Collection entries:

^^^^

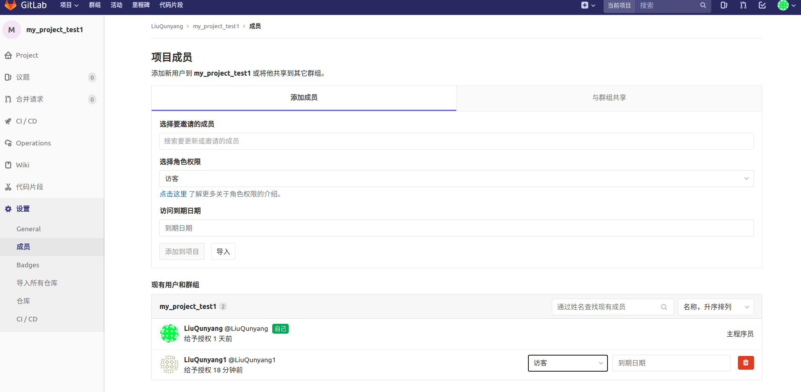Open the Operations section
801x392 pixels.
coord(33,143)
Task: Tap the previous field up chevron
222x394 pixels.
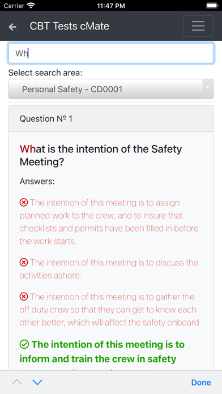Action: (x=17, y=382)
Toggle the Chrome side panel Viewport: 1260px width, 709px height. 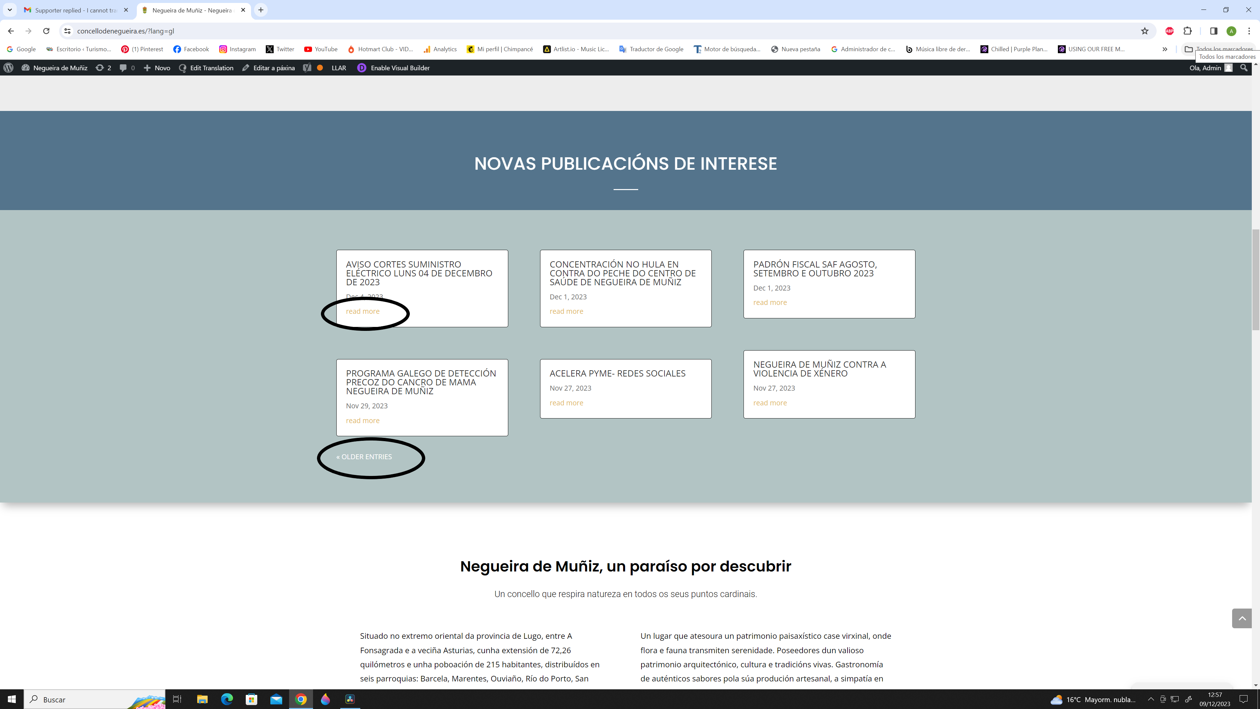pyautogui.click(x=1214, y=31)
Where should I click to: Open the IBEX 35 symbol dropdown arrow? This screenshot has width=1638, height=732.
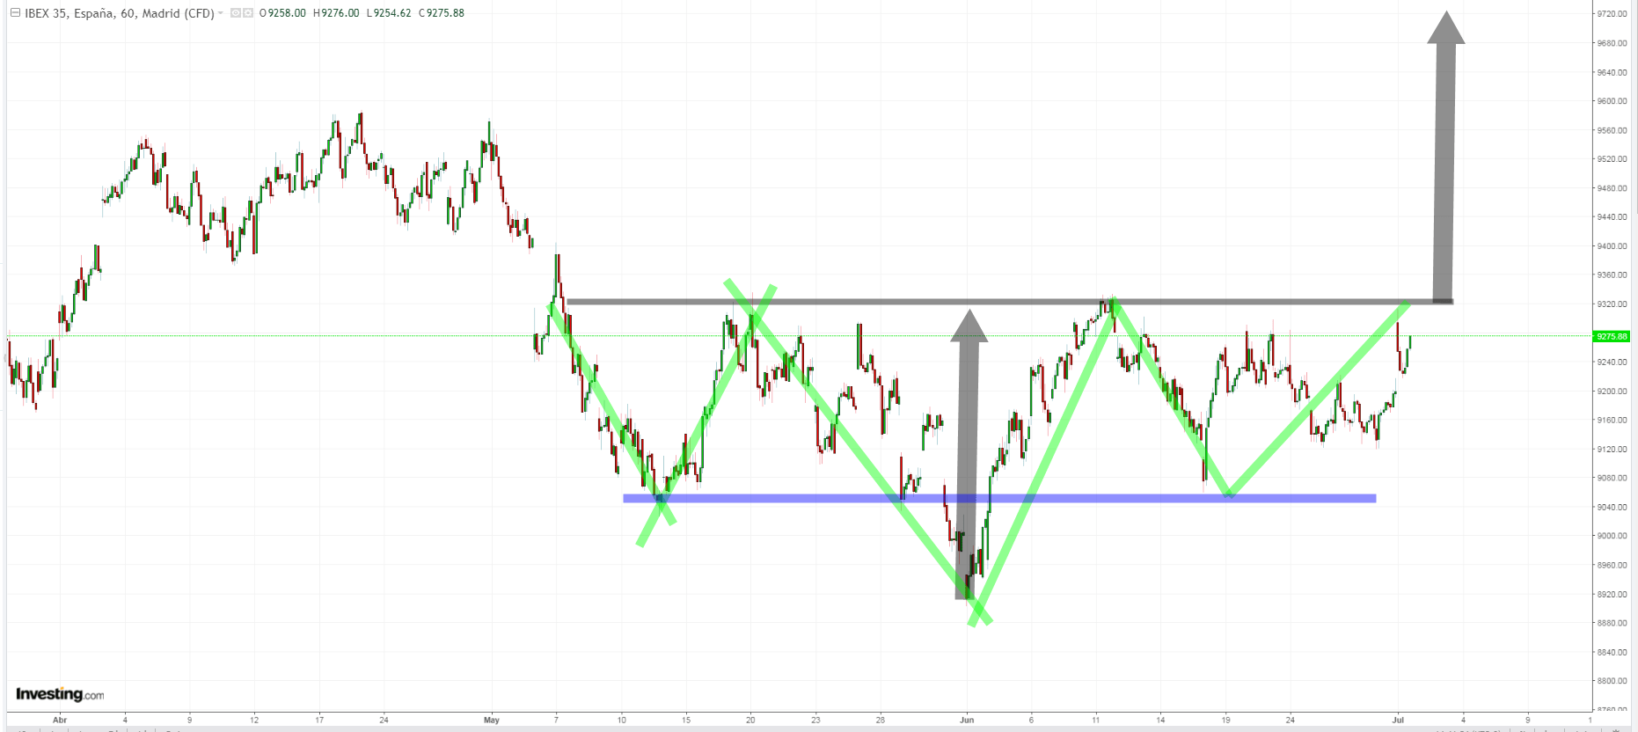pos(221,13)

^^^^

## REQUIREMENT
Copy out the items verbatim from the line with "Where should I" through the end of the items, including both ends. Leave the pictures out.

## PROBLEM SOLUTION
Where should I click to: Open the IBEX 35 symbol dropdown arrow? This screenshot has width=1638, height=732.
pos(221,13)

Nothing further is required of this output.